▶ _PROBLEM DESCRIPTION_
Beginning with the line containing "This screenshot has height=911, width=1920.", transcribe every line exactly down to the last one in the records below, and drop the pictures.

▶ _RECORDS TO PROCESS_
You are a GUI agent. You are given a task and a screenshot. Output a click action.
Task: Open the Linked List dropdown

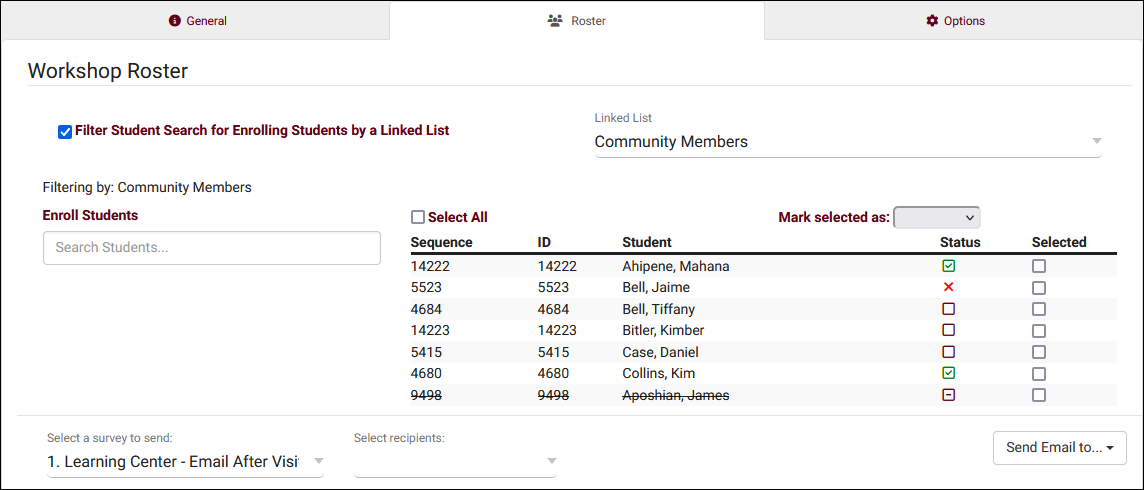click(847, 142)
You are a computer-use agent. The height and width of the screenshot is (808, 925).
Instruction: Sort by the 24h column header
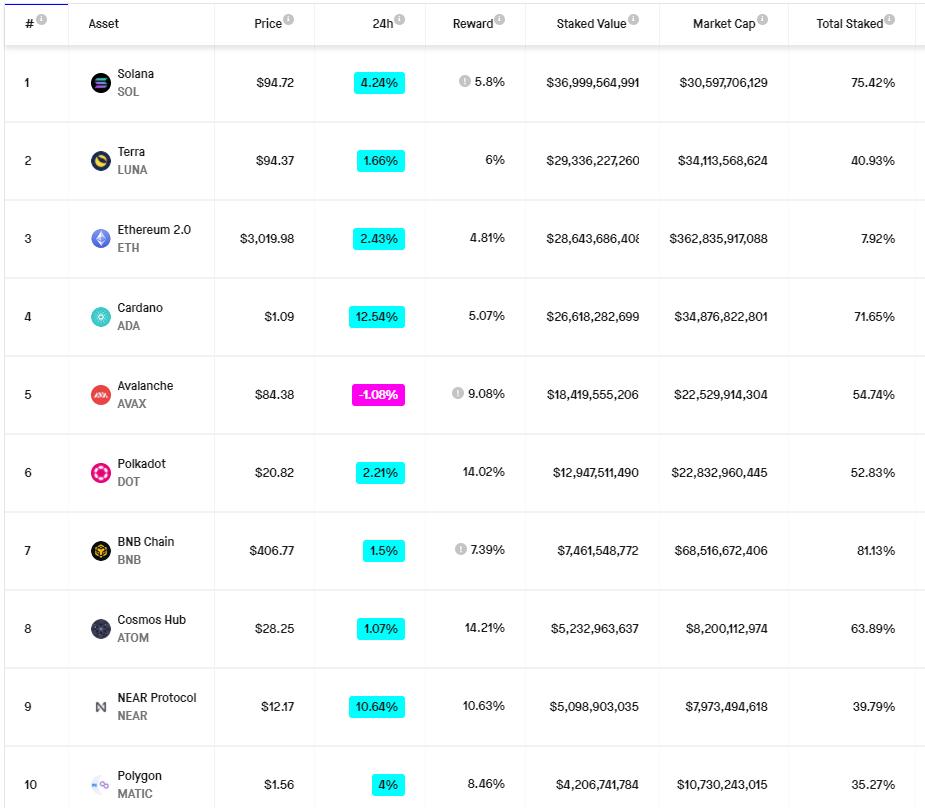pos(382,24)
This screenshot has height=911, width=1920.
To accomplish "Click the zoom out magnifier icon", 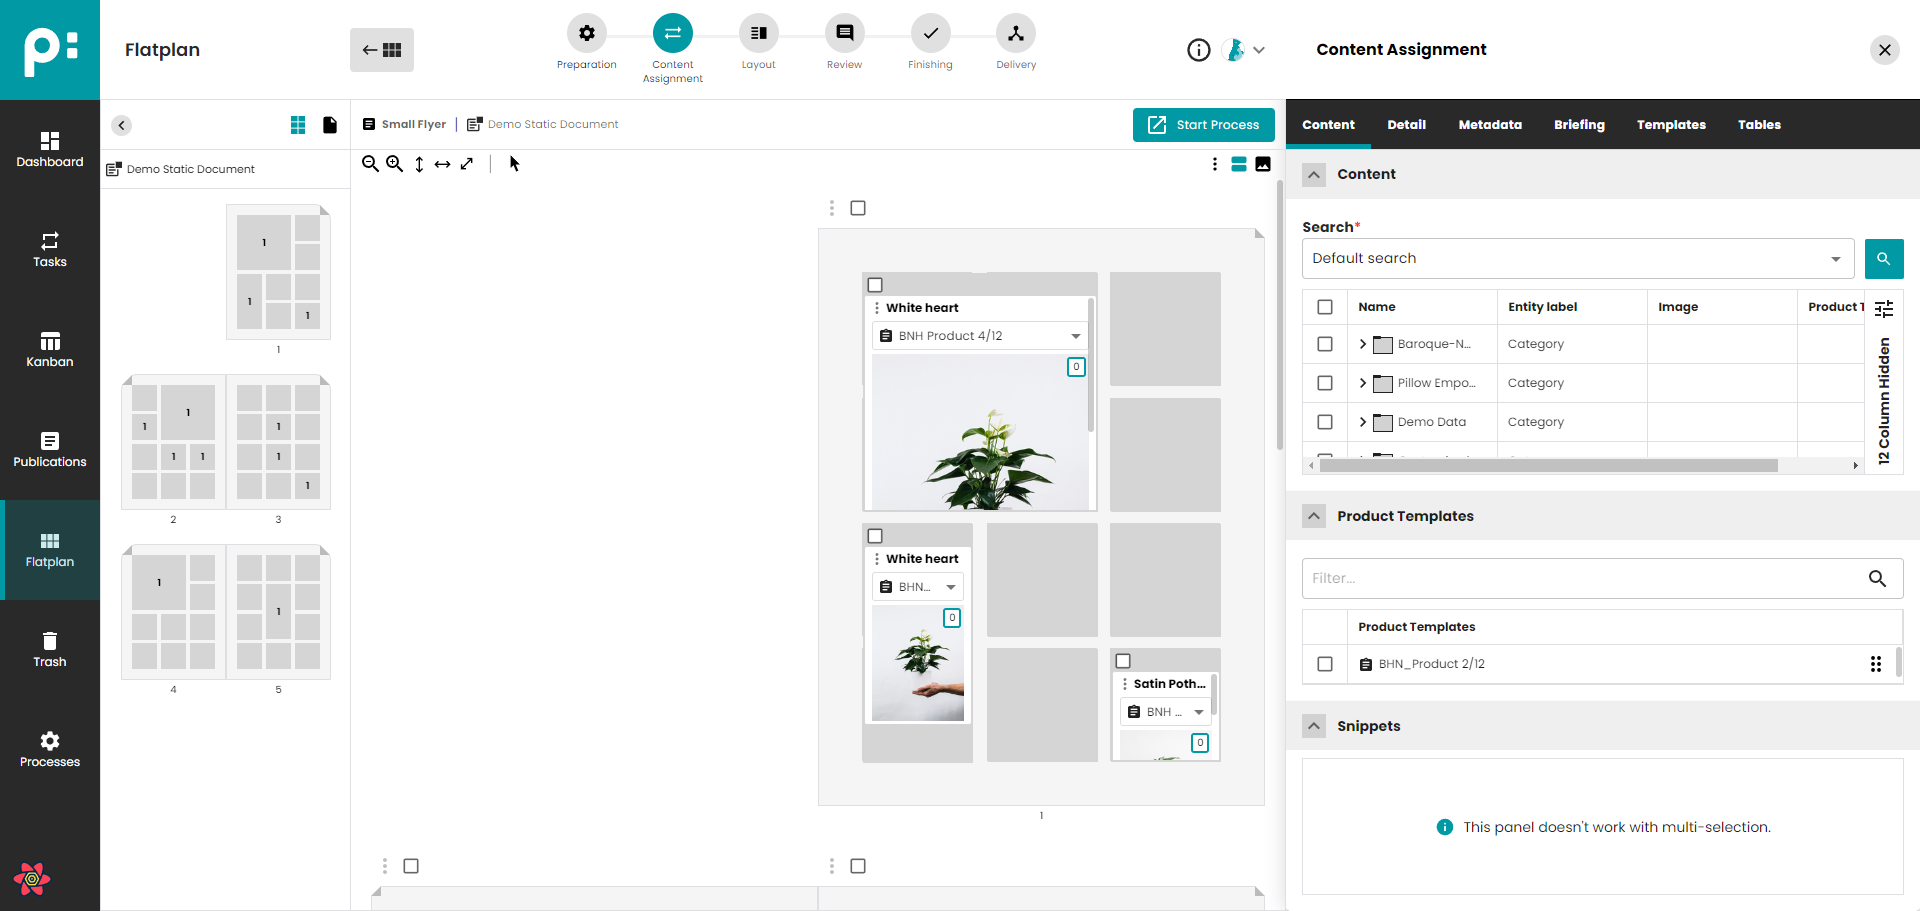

▶ _SOLUTION BELOW_
This screenshot has height=911, width=1920.
To accomplish "Click the zoom out magnifier icon", 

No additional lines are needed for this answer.